= TASK TO CARRY OUT =
Transcribe every line of the entries below exactly, leaving out the pictures.

= DATA FOR THIS TASK =
============================================================
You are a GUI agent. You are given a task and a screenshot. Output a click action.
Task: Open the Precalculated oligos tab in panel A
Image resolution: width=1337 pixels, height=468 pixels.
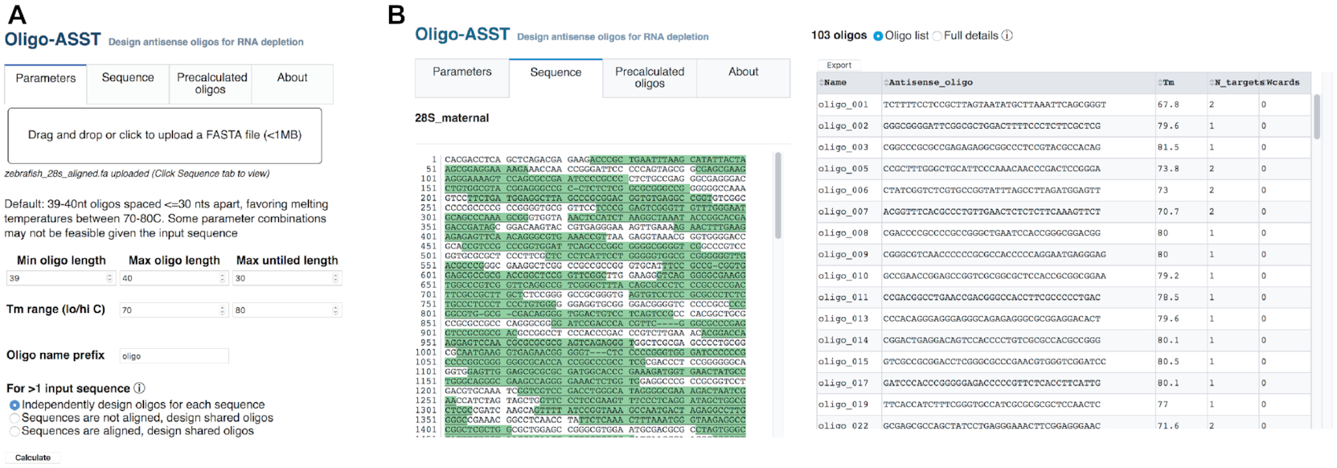point(211,84)
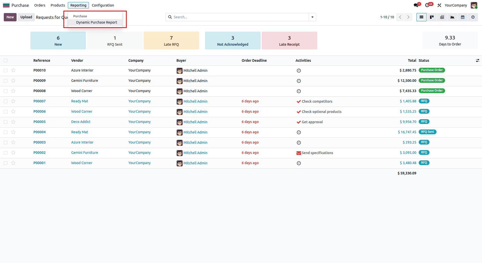This screenshot has height=263, width=482.
Task: Open the Configuration menu
Action: click(103, 5)
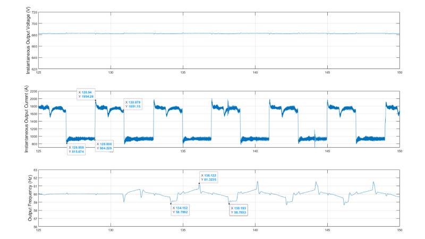Viewport: 425px width, 239px height.
Task: Select the data tip at X 128.898
Action: point(105,146)
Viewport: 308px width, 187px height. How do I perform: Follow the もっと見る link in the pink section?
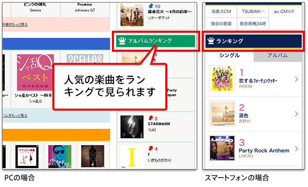point(15,25)
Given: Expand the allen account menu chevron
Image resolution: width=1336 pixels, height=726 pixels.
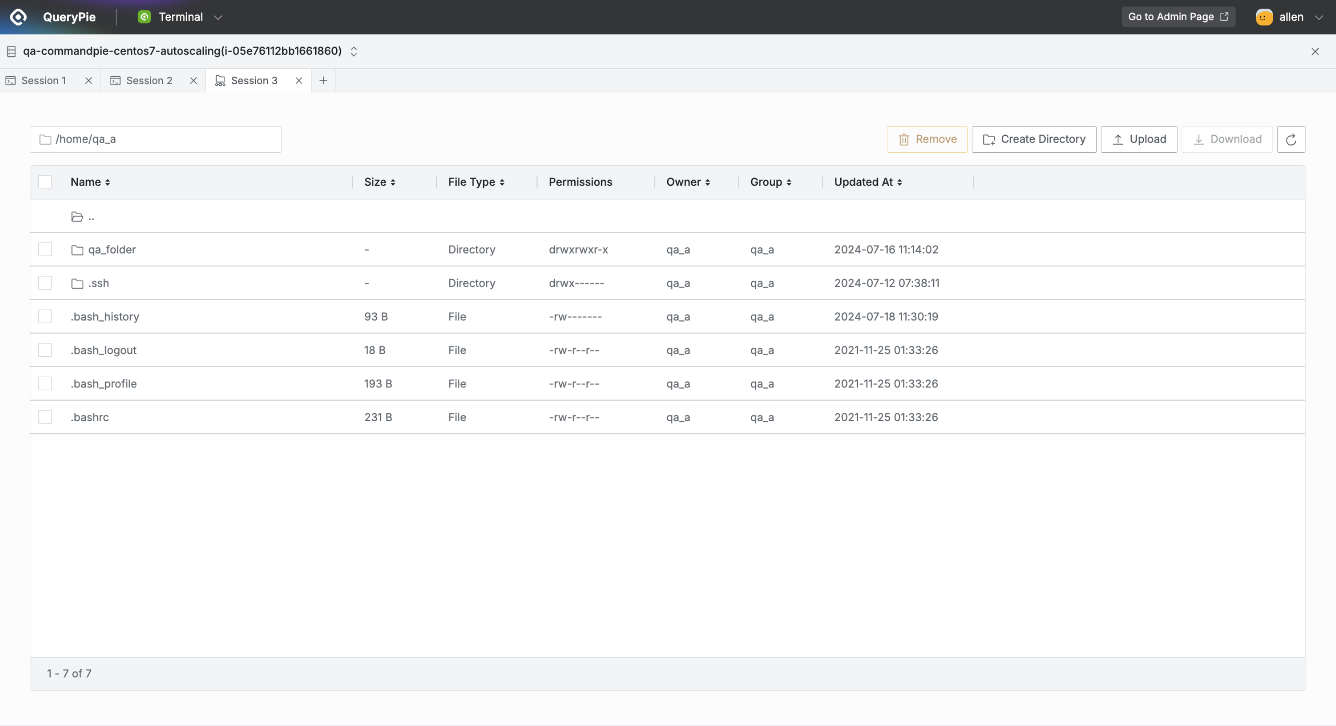Looking at the screenshot, I should [x=1318, y=17].
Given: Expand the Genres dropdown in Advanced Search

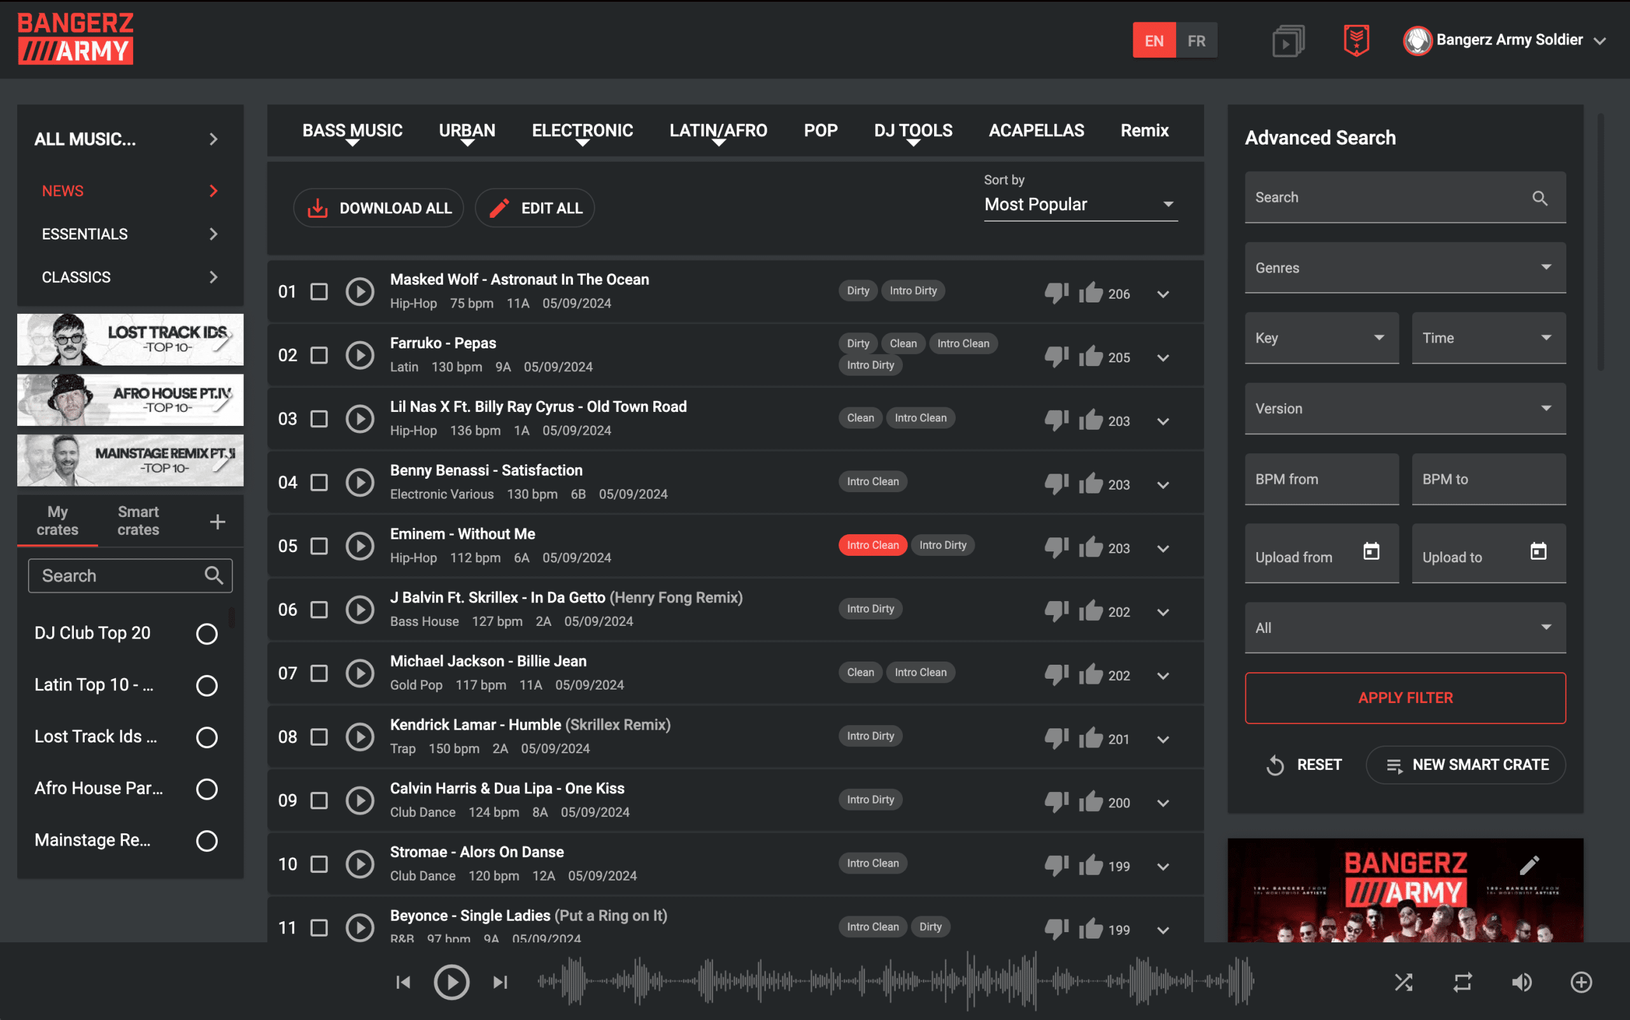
============================================================
= EXERCISE ANSWER =
You are a GUI agent. You are given a task and a screenshot. Output a click action.
Task: Open the Precalculated oligos tab in panel A
Image resolution: width=1337 pixels, height=468 pixels.
point(211,84)
This screenshot has height=263, width=482.
Task: Open the Configuration menu
Action: click(103, 5)
Viewport: 425px width, 239px height.
Task: Select the data tip at X 128.898
Action: point(105,146)
Viewport: 308px width, 187px height. How do I perform: Follow the もっと見る link in the pink section?
point(15,25)
Given: Expand the allen account menu chevron
Image resolution: width=1336 pixels, height=726 pixels.
Looking at the screenshot, I should [x=1318, y=17].
Given: Expand the Genres dropdown in Advanced Search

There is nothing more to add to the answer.